Copy out each entry below verbatim, skipping the images.
◇ ◇ ◇ ◇ ◇
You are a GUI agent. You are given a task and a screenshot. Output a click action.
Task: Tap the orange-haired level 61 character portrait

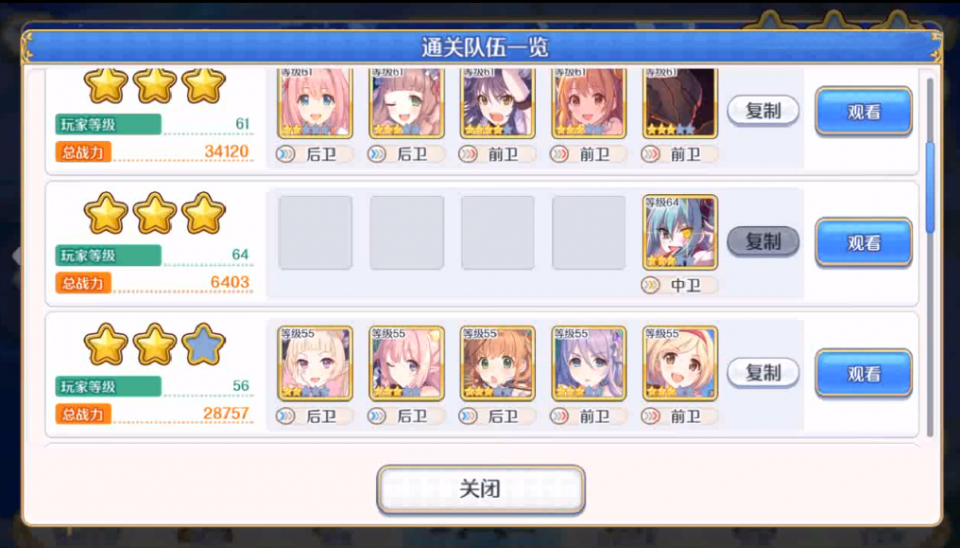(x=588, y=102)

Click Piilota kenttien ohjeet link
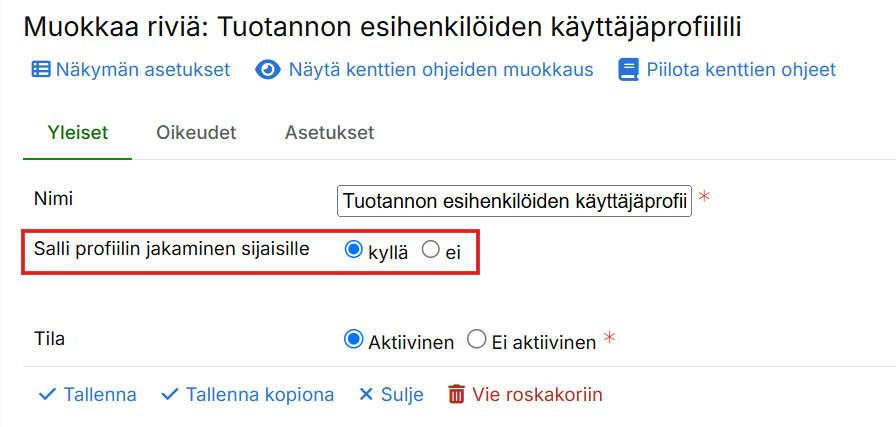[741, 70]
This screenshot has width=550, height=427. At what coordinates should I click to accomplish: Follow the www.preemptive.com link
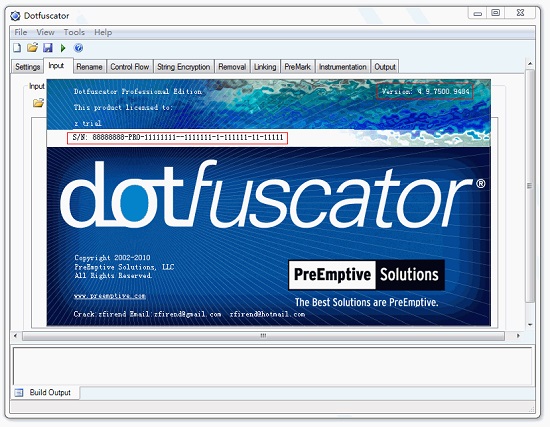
◇ ◇ ◇ ◇ ◇
• _Solution to the problem_:
You are a GUI agent. You are given a task and a screenshot. Output a click action.
Task: Tap the orange-haired level 61 character portrait

(x=588, y=102)

Click Piilota kenttien ohjeet link
[741, 70]
This screenshot has width=550, height=427. At what coordinates should I click to accomplish: Follow the www.preemptive.com link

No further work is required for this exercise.